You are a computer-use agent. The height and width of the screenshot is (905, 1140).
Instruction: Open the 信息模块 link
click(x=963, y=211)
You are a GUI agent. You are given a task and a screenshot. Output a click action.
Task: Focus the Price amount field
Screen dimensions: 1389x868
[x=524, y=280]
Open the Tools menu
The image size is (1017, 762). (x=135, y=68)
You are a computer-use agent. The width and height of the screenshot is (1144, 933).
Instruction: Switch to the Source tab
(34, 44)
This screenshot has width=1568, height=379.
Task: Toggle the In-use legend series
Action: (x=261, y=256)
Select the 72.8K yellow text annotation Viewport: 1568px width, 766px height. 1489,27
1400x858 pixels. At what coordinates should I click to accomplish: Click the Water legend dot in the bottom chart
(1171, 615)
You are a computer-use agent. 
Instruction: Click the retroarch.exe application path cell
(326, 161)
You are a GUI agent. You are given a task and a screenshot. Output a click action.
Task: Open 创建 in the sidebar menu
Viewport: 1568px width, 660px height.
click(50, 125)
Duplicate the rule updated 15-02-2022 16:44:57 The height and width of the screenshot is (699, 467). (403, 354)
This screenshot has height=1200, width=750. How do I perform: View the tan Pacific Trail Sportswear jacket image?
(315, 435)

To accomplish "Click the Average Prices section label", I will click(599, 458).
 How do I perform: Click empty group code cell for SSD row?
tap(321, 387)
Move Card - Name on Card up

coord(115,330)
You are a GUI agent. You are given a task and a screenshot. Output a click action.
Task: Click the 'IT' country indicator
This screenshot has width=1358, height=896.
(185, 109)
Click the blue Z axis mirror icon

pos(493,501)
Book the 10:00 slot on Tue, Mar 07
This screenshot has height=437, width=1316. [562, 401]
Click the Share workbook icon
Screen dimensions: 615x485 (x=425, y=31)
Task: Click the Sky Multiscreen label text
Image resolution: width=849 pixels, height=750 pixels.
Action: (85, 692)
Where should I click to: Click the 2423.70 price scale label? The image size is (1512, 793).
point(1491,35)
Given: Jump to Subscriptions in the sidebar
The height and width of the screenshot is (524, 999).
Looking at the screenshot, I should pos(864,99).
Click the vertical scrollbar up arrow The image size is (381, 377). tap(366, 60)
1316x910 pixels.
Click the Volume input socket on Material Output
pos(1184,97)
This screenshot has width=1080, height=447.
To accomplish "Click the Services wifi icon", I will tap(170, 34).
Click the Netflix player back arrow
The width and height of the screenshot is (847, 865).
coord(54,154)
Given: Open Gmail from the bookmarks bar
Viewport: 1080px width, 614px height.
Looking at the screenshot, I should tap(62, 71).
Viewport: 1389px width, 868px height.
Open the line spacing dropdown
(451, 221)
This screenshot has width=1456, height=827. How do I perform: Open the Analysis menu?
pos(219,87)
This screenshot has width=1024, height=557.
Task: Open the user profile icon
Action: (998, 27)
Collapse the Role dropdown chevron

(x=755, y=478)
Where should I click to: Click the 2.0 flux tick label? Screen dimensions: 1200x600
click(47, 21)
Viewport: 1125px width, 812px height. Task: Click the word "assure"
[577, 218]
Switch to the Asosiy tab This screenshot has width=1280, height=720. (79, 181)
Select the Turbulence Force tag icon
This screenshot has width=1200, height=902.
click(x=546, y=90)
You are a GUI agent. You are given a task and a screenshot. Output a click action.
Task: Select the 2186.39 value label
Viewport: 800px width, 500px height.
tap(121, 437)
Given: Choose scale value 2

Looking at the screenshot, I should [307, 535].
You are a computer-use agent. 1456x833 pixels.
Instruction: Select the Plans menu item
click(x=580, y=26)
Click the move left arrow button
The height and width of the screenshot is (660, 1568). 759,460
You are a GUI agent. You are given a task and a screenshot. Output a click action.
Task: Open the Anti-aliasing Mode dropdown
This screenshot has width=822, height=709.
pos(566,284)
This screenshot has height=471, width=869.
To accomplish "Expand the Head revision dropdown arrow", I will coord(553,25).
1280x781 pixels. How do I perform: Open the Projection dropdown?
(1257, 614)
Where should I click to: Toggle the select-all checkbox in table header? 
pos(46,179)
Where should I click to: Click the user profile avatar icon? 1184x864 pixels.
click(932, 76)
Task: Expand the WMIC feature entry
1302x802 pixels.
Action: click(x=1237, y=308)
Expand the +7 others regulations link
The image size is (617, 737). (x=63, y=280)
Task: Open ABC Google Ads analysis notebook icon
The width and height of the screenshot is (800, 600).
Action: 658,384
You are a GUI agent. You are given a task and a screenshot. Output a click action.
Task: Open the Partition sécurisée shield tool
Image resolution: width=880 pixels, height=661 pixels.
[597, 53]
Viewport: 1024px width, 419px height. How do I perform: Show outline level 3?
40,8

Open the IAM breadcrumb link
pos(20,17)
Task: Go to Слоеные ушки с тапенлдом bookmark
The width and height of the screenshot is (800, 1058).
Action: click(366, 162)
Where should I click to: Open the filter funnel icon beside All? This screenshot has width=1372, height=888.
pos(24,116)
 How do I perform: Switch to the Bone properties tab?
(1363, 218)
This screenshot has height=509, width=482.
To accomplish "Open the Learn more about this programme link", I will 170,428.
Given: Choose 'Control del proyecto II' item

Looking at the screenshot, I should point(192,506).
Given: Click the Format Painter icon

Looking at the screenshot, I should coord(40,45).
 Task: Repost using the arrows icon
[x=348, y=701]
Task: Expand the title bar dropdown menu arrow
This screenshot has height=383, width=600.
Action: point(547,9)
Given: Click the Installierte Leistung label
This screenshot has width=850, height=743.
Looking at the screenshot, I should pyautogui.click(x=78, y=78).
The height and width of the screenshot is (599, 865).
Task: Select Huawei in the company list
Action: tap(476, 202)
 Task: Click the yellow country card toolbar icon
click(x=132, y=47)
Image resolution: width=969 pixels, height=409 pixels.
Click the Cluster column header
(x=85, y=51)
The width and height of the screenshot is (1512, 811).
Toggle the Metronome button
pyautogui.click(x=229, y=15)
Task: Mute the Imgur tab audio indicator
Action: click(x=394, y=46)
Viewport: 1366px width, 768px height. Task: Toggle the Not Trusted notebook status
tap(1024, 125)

※

* Task goal *
Reproduce all of the lines above word for word, with nothing added, dropped, or changed.

* Solution to this exercise *
You are a computer-use agent. The height and width of the screenshot is (905, 1140).
Instruction: Open the 信息模块 link
click(x=963, y=211)
You are a GUI agent. You are given a task and a screenshot. Output a click action.
Task: Focus the Price amount field
Screen dimensions: 1389x868
[x=524, y=280]
Open the Tools menu
The image size is (1017, 762). (x=135, y=68)
You are a computer-use agent. The width and height of the screenshot is (1144, 933).
Instruction: Switch to the Source tab
(34, 44)
This screenshot has width=1568, height=379.
Task: Toggle the In-use legend series
Action: (x=261, y=256)
Select the 72.8K yellow text annotation Viewport: 1568px width, 766px height. 1489,27
1400x858 pixels. At what coordinates should I click to accomplish: Click the Water legend dot in the bottom chart
(1171, 615)
You are a computer-use agent. 
Instruction: Click the retroarch.exe application path cell
(326, 161)
You are a GUI agent. You are given a task and a screenshot. Output a click action.
Task: Open 创建 in the sidebar menu
Viewport: 1568px width, 660px height.
click(50, 125)
Duplicate the rule updated 15-02-2022 16:44:57 The height and width of the screenshot is (699, 467). (403, 354)
This screenshot has height=1200, width=750. How do I perform: View the tan Pacific Trail Sportswear jacket image?
(315, 435)

To accomplish "Click the Average Prices section label", I will click(599, 458).
 How do I perform: Click empty group code cell for SSD row?
tap(321, 387)
Move Card - Name on Card up

coord(115,330)
You are a GUI agent. You are given a task and a screenshot. Output a click action.
Task: Click the 'IT' country indicator
This screenshot has width=1358, height=896.
(185, 109)
Click the blue Z axis mirror icon

pos(493,501)
Book the 10:00 slot on Tue, Mar 07
This screenshot has height=437, width=1316. [562, 401]
Click the Share workbook icon
Screen dimensions: 615x485 (x=425, y=31)
Task: Click the Sky Multiscreen label text
Image resolution: width=849 pixels, height=750 pixels.
Action: (85, 692)
Where should I click to: Click the 2423.70 price scale label? The image size is (1512, 793).
point(1491,35)
Given: Jump to Subscriptions in the sidebar
The height and width of the screenshot is (524, 999).
Looking at the screenshot, I should pos(864,99).
Click the vertical scrollbar up arrow The image size is (381, 377). tap(366, 60)
1316x910 pixels.
Click the Volume input socket on Material Output
pos(1184,97)
This screenshot has width=1080, height=447.
To accomplish "Click the Services wifi icon", I will tap(170, 34).
Click the Netflix player back arrow
The width and height of the screenshot is (847, 865).
coord(54,154)
Given: Open Gmail from the bookmarks bar
Viewport: 1080px width, 614px height.
Looking at the screenshot, I should tap(62, 71).
Viewport: 1389px width, 868px height.
Open the line spacing dropdown
(451, 221)
This screenshot has width=1456, height=827. How do I perform: Open the Analysis menu?
pos(219,87)
This screenshot has width=1024, height=557.
Task: Open the user profile icon
Action: (998, 27)
Collapse the Role dropdown chevron

(x=755, y=478)
Where should I click to: Click the 2.0 flux tick label? Screen dimensions: 1200x600
click(47, 21)
Viewport: 1125px width, 812px height. Task: Click the word "assure"
[577, 218]
Switch to the Asosiy tab This screenshot has width=1280, height=720. (79, 181)
Select the Turbulence Force tag icon
This screenshot has width=1200, height=902.
click(x=546, y=90)
You are a GUI agent. You are given a task and a screenshot. Output a click action.
Task: Select the 2186.39 value label
Viewport: 800px width, 500px height.
tap(121, 437)
Given: Choose scale value 2

Looking at the screenshot, I should [307, 535].
You are a computer-use agent. 1456x833 pixels.
Instruction: Select the Plans menu item
click(x=580, y=26)
Click the move left arrow button
The height and width of the screenshot is (660, 1568). 759,460
You are a GUI agent. You are given a task and a screenshot. Output a click action.
Task: Open the Anti-aliasing Mode dropdown
This screenshot has width=822, height=709.
pos(566,284)
This screenshot has height=471, width=869.
To accomplish "Expand the Head revision dropdown arrow", I will coord(553,25).
1280x781 pixels. How do I perform: Open the Projection dropdown?
(1257, 614)
Where should I click to: Toggle the select-all checkbox in table header? 
pos(46,179)
Where should I click to: Click the user profile avatar icon? 1184x864 pixels.
click(932, 76)
Task: Expand the WMIC feature entry
1302x802 pixels.
Action: click(x=1237, y=308)
Expand the +7 others regulations link
The image size is (617, 737). (x=63, y=280)
Task: Open ABC Google Ads analysis notebook icon
The width and height of the screenshot is (800, 600).
Action: 658,384
You are a GUI agent. You are given a task and a screenshot. Output a click action.
Task: Open the Partition sécurisée shield tool
Image resolution: width=880 pixels, height=661 pixels.
[597, 53]
Viewport: 1024px width, 419px height. How do I perform: Show outline level 3?
40,8

Open the IAM breadcrumb link
pos(20,17)
Task: Go to Слоеные ушки с тапенлдом bookmark
The width and height of the screenshot is (800, 1058).
Action: click(366, 162)
Where should I click to: Open the filter funnel icon beside All? This screenshot has width=1372, height=888.
pos(24,116)
 How do I perform: Switch to the Bone properties tab?
(1363, 218)
This screenshot has height=509, width=482.
To accomplish "Open the Learn more about this programme link", I will 170,428.
Given: Choose 'Control del proyecto II' item

Looking at the screenshot, I should point(192,506).
Given: Click the Format Painter icon

Looking at the screenshot, I should coord(40,45).
 Task: Repost using the arrows icon
[x=348, y=701]
Task: Expand the title bar dropdown menu arrow
This screenshot has height=383, width=600.
Action: point(547,9)
Given: Click the Installierte Leistung label
This screenshot has width=850, height=743.
Looking at the screenshot, I should pyautogui.click(x=78, y=78).
The height and width of the screenshot is (599, 865).
Task: Select Huawei in the company list
Action: tap(476, 202)
 Task: Click the yellow country card toolbar icon
click(x=132, y=47)
Image resolution: width=969 pixels, height=409 pixels.
Click the Cluster column header
(x=85, y=51)
The width and height of the screenshot is (1512, 811).
Toggle the Metronome button
pyautogui.click(x=229, y=15)
Task: Mute the Imgur tab audio indicator
Action: click(x=394, y=46)
Viewport: 1366px width, 768px height. Task: Toggle the Not Trusted notebook status
tap(1024, 125)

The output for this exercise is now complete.